In an exclusive GPonline survey of more than 650 GPs, more than 40% said they would support industrial action involving the refusal to carry out non-core work.
Almost 40% of GPs said they were prepared to take part in action short of a full strike, such as refusing to carry out all but urgent and emergency work.
Just a quarter of GPs surveyed said they would not support industrial action at all.
GP industrial action
Support for industrial action by the profession in the face of the ongoing workload, workforce and funding crisis comes ahead of the emergency conference of LMCs next month. Local GP leaders are preparing demands for consideration at the crisis summit in London on 30 January.
An agenda for the LMC crisis conference will be published on 14 January. The GPC has said the conference should ‘focus attention on what actions are needed to ensure GPs can deliver a safe and sustainable service.'
A letter to LMCs said that 'no business shall be considered at the special conference other than to decide what actions are needed to ensure GPs can deliver a safe and sustainable service'.
President of Doctors in Unite/Medical Practitioners Union Dr Ron Singer said support for action was a reflection of a funding crisis in the NHS. GPs, he said, had been inspired by their junior doctor colleagues.
Junior doctor strikes
Dr Singer, a former GPC member, said there was ‘no question’ industrial action by GPs was possible if doctors’ leaders focus on a single issue ‘worth going to the wall about’.
‘The reason that is even more of a possibility now is because junior doctors showed that the public is behind them taking industrial action about the state of the NHS focused on a particular issue’, the union leader said.
‘The BMA must take heart from the trail the junior doctors have blazed,' he added.
One GP who responded to the survey said: ‘I have never consider any form of industrial action until now. We are at all stretched to breaking point and still they want to put more on us.
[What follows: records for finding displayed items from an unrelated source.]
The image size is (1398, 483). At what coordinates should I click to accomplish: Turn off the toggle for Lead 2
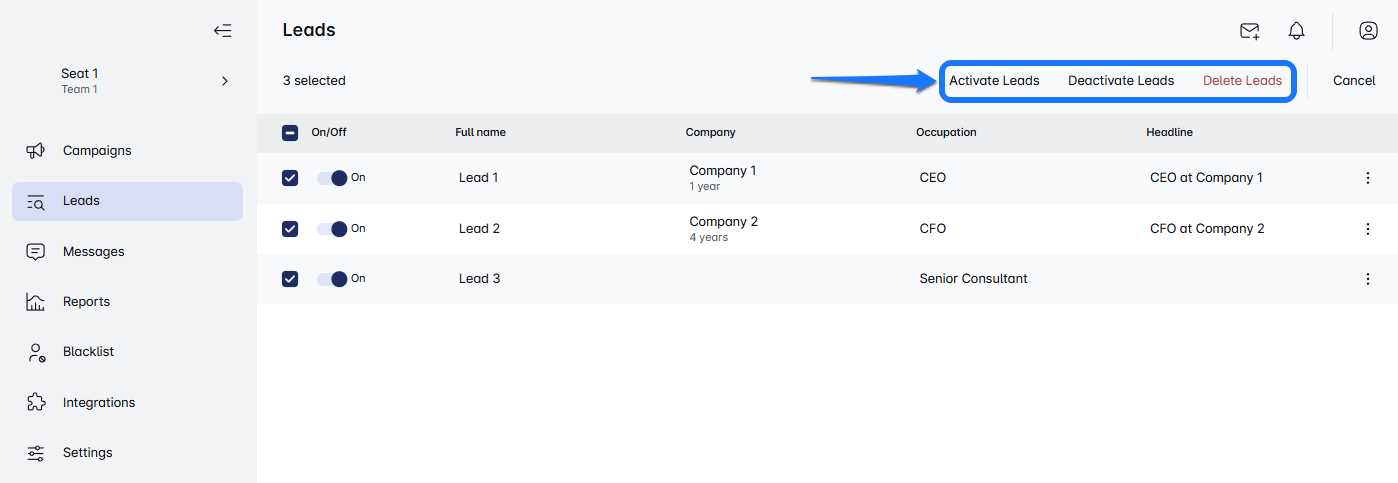332,229
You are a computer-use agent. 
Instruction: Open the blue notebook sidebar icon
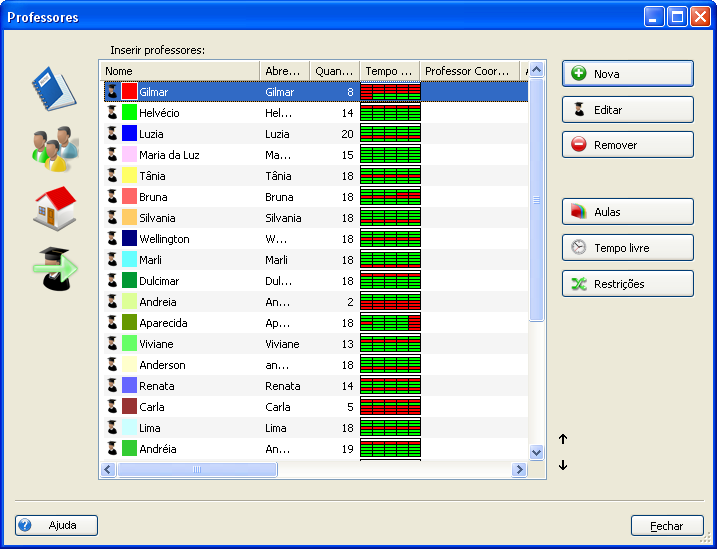(52, 89)
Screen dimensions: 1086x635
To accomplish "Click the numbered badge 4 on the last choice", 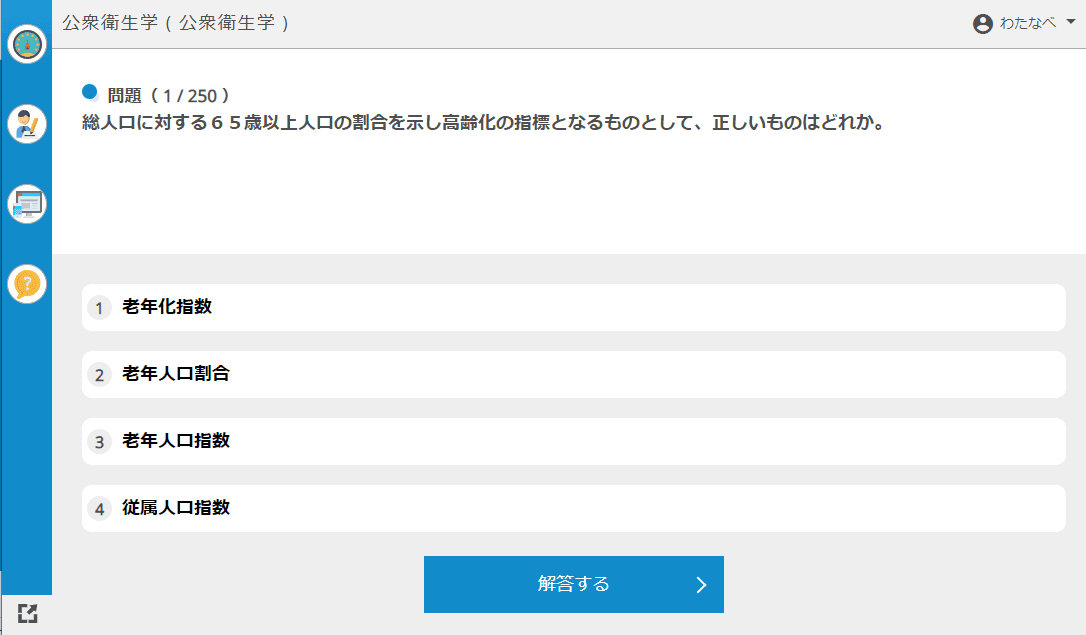I will point(99,508).
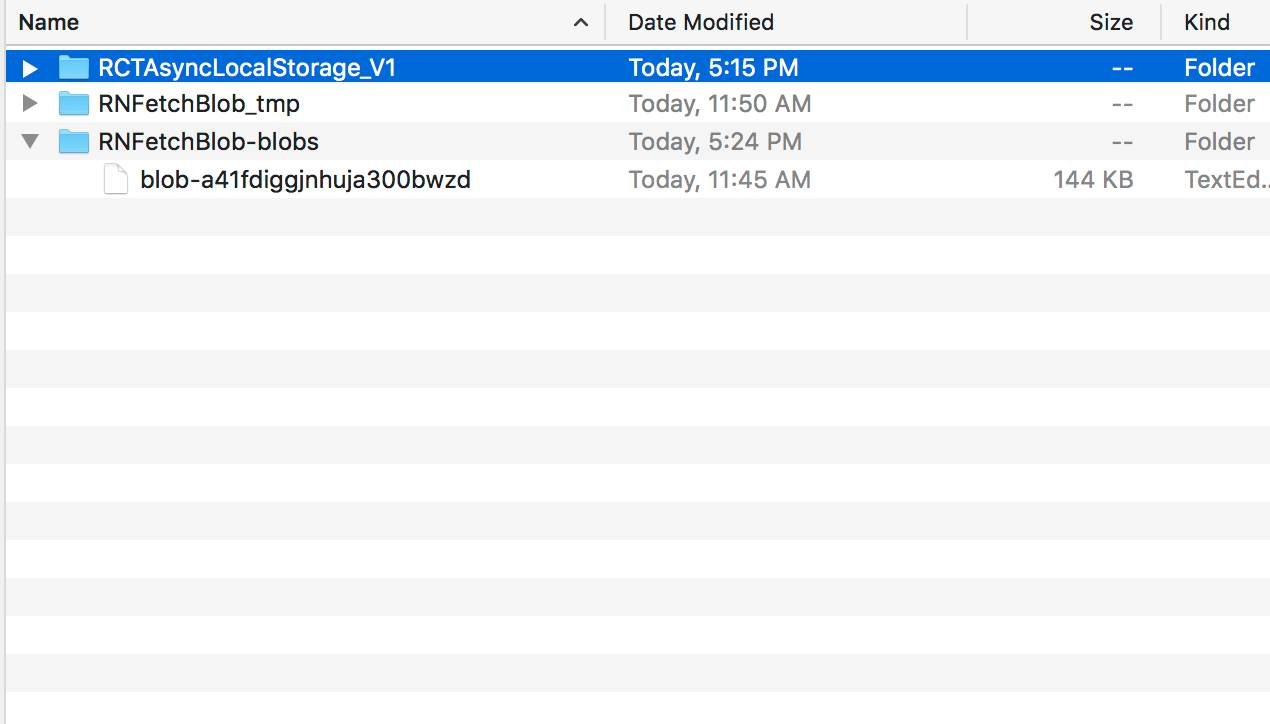Sort the list by Kind column
Image resolution: width=1270 pixels, height=724 pixels.
point(1207,22)
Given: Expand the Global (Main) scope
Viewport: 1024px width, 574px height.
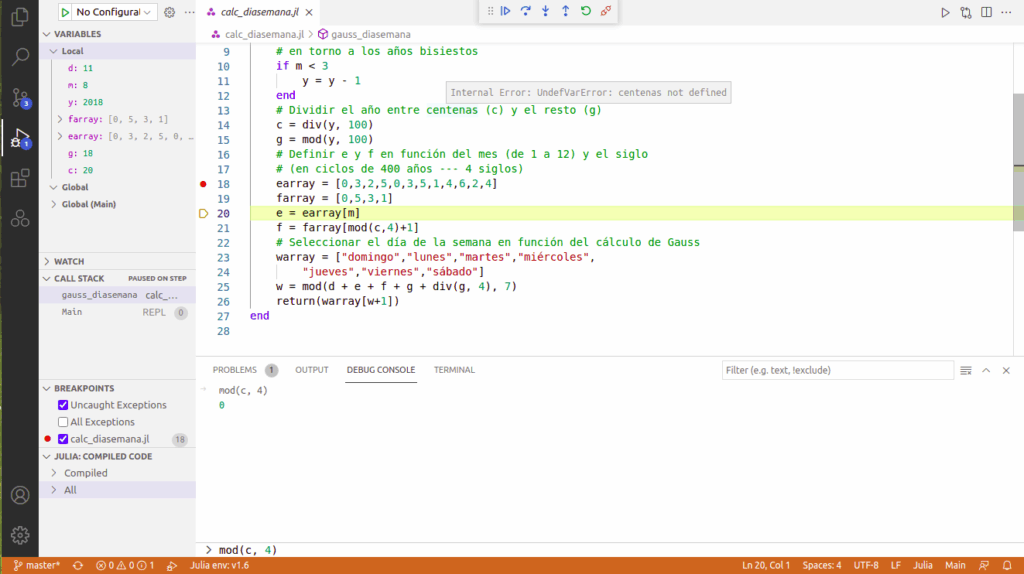Looking at the screenshot, I should (53, 204).
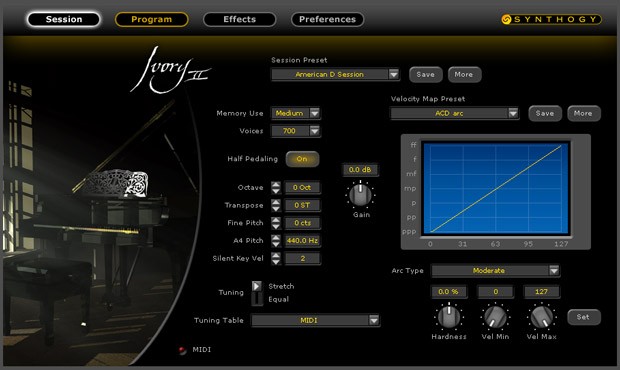The height and width of the screenshot is (370, 620).
Task: Switch to the Program tab
Action: (151, 19)
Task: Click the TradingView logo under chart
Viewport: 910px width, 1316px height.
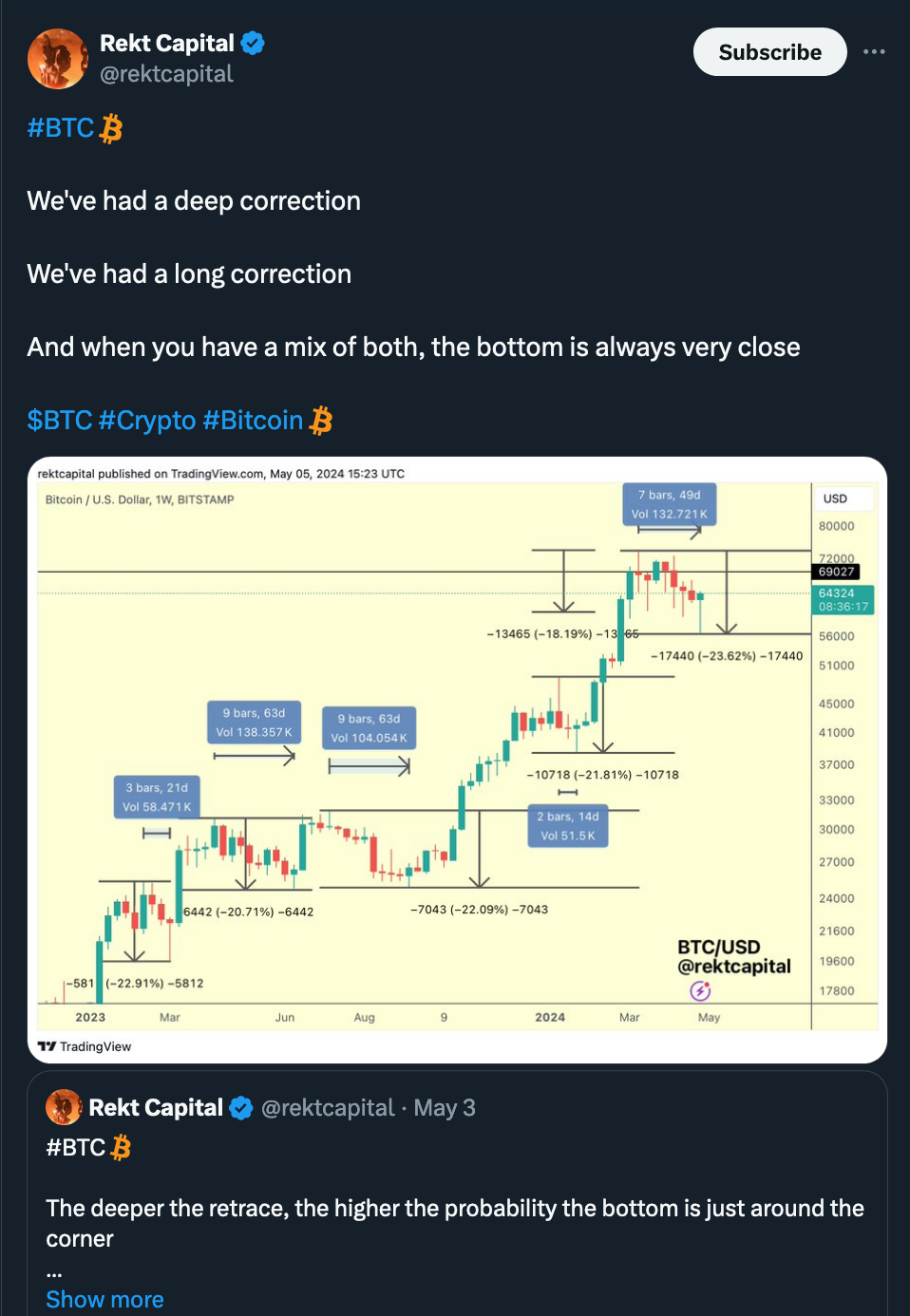Action: [85, 1046]
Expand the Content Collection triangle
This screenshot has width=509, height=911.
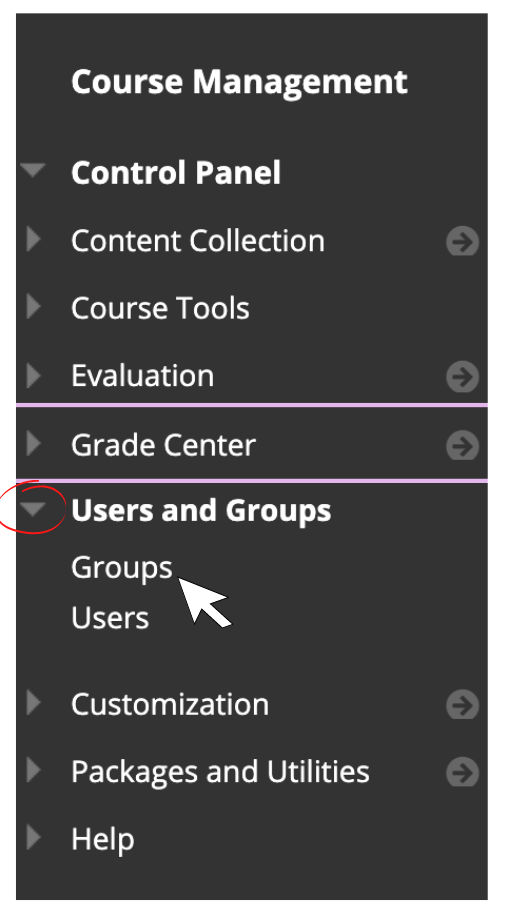(x=34, y=239)
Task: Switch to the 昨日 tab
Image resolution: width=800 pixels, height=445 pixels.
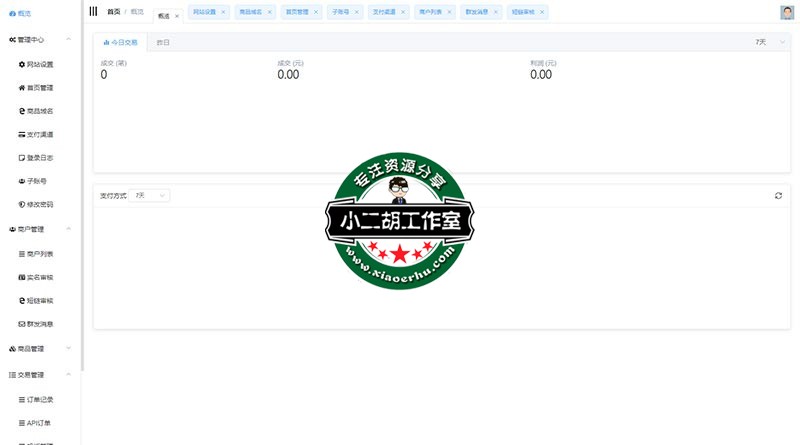Action: 163,43
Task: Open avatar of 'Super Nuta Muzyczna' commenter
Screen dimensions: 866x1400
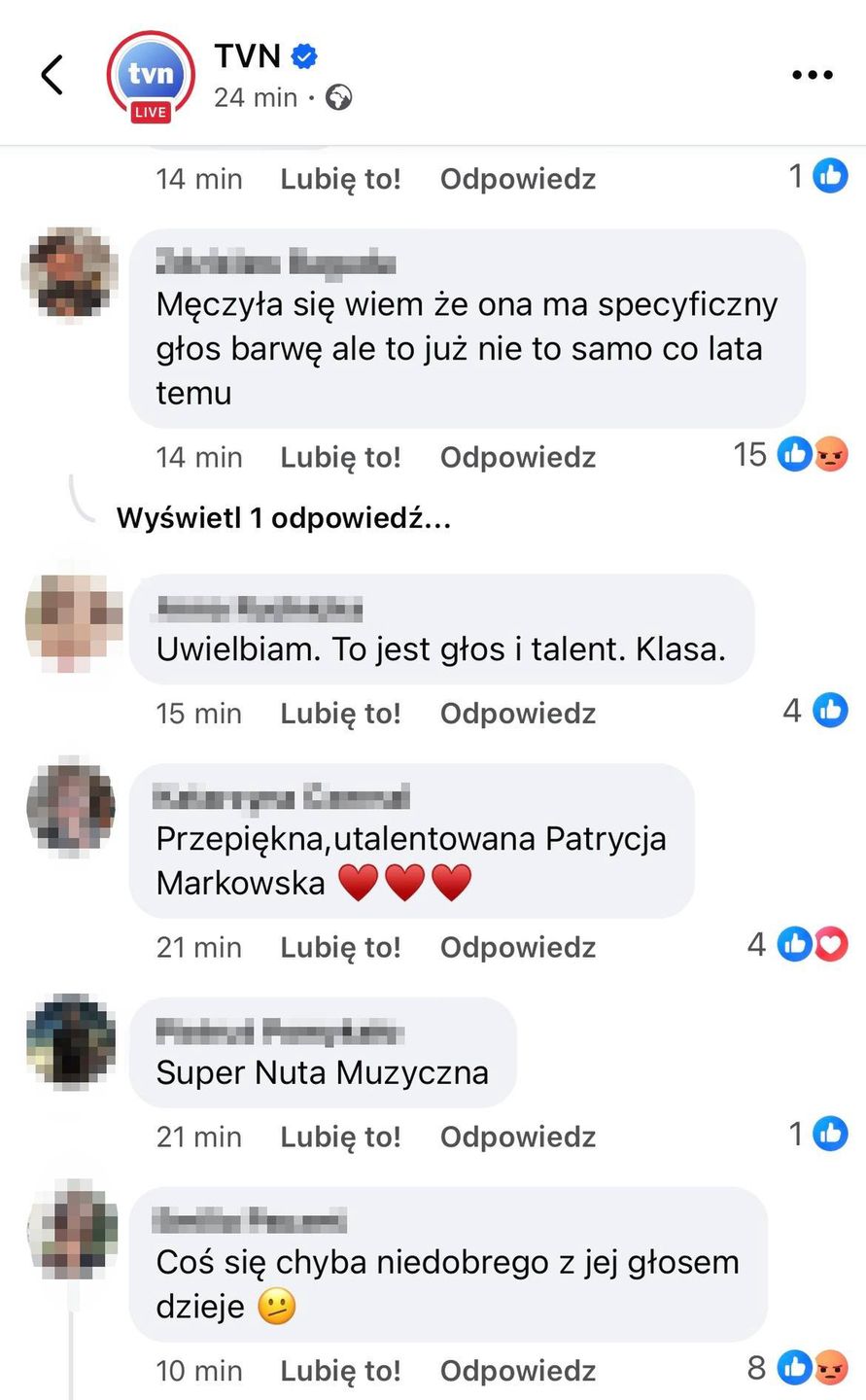Action: click(x=71, y=1041)
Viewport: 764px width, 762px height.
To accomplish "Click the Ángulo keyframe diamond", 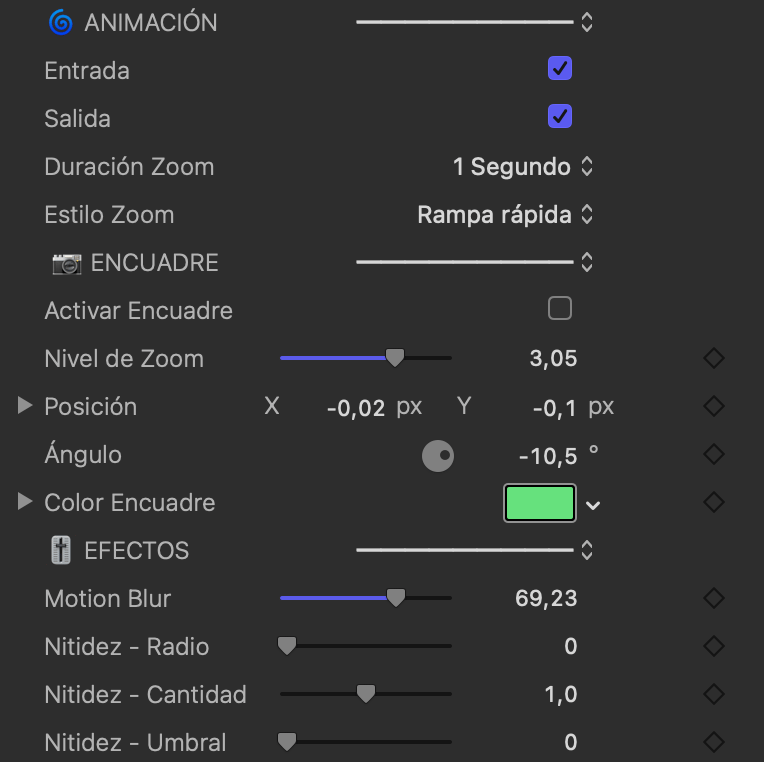I will click(713, 454).
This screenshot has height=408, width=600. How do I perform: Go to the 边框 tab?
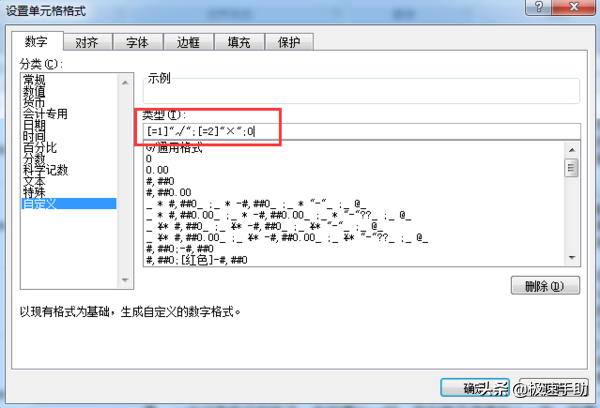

They want us to be blamed when the NHS collapses-it's basically like watching a very slow train crash and there's nothing that can be done about it.’
GP crisis
Another added: ‘GPs are too committed as a group to vote for industrial action and the government knows that. The BMA should support us in boycotting things that divert our time and resources from clinical care eg CQC, admission avoidance.’
But one GP who was more sceptical about action said: ‘My concern is that the press and government have painted such an unfavourable picture of GPs over the past few years that I am not sure any industrial action will be so favourably supported by the public in the way junior doctors have been. I hope I am wrong in this but the "overpaid and underworked" message is sadly fairly widespread, notwithstanding the high ratings GPs still receive in surveys.’